Lastly, try avoiding foods high in saturated fats which may disrupt healthy hormone production and contribute to insulin resistance which could lead to weight gain.
2. Light therapy:
It’s important to note that people with bipolar disorder should not use light therapy because it can trigger manic episodes.
In addition, some medications such as beta blockers and insulin may interfere with the effectiveness of light therapy. Consult your doctor if you have any questions about whether or not you should use this treatment for seasonal affective disorder.
There are also many natural treatments for SAD which include: getting more sleep; spending more time outdoors; exercising; eating well-balanced meals; maintaining a regular sleep schedule; reducing stress levels through yoga or other relaxation techniques; practicing good coping skills to deal with work or family issues.
For children and teens, talking to parents about ways they can improve their mood during this time is very important.
Parents should encourage them to spend time outside on sunny days when possible, get involved in outdoor activities like going on hikes or bike rides together, take supplements with vitamins B5 (pantothenic acid), B6 (pyridoxine), vitamin D3 (cholecalciferol) and omega-3 fatty acids (fish oil).
3. St. John’s Wort:
It’s important to note that St. John’s Wort does not cure SAD; it only helps alleviate symptoms for about six hours at a time.
The herb is helpful when taken as an antidepressant and taken regularly during the winter months, which can help with the mild depression that typically accompanies the winter blues.
Be careful of other side effects if you are taking any other medications or if you have a history of liver or kidney problems.
After five minutes of exposure to bright light, your body will produce more serotonin.

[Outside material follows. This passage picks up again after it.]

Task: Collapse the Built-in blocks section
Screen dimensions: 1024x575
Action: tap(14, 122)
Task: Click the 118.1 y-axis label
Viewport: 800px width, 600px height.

Medications like antidepressants may also help regulate levels of this mood-enhancing chemical in your brain.
Drugs called selective serotonin reuptake inhibitors (SSRIs) include Prozac, Paxil and Zoloft. These drugs need to be taken daily for about two weeks before their effectiveness becomes noticeable.

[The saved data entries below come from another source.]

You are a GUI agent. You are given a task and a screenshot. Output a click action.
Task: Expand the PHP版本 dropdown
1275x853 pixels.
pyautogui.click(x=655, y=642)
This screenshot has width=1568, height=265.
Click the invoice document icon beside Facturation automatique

Studies show that people who use SSRIs experience an improvement in their mood after eight weeks of treatment and remain better off than people who do not take them until three years later.
The benefits of these medications often outweigh their risks. If you’re considering taking one, talk to your doctor first and make sure they monitor how it affects your mood while you’re on the medication.
4. Omega-3 fatty acids:
A deficiency in omega-3 fatty acids can lead to decreased serotonin levels, which is the hormone that helps keep your mood stable.
Omega-3s are an essential nutrient for your brain health and are necessary for a healthy immune system. It’s important to note that not all omega-3s are created equal, so make sure you’re getting enough of the right kind.
DHA (docosahexaenoic acid) and EPA (eicosapentaenoic acid) are two types of omega-3s found in fish oil.
While DHA is more concentrated in the brain, EPA is more concentrated in other organs such as the heart, liver, kidneys and retina.
Research suggests it may be best to supplement with both. Consider taking 2 grams per day of EPA and DHA combined, with 800mg coming from DHA.
Some people also take 250 mg per day of grape seed extract for additional benefits such as reducing inflammation and oxidative stress. And don’t forget about vitamin D!
Research has shown a link between SAD and low vitamin D levels, so take 2000 IU daily during the winter months if you live north of Boston or San Francisco. Remember that not all forms of vitamin D are equal.
Look for Vitamin D3, which is the active form of vitamin D made by our bodies. Take care to avoid excessive supplementation since too much can cause side effects like nausea and high blood calcium levels; limit intake to 10,000 IU at most every 24 hours unless otherwise directed by a physician.
For those who struggle with seasonal affective disorder, it is important to know what you are dealing with. There are many ways in which people deal with seasonal affective disorder, but there is no one-size-fits-all solution. People need to try out different things and see what works for them.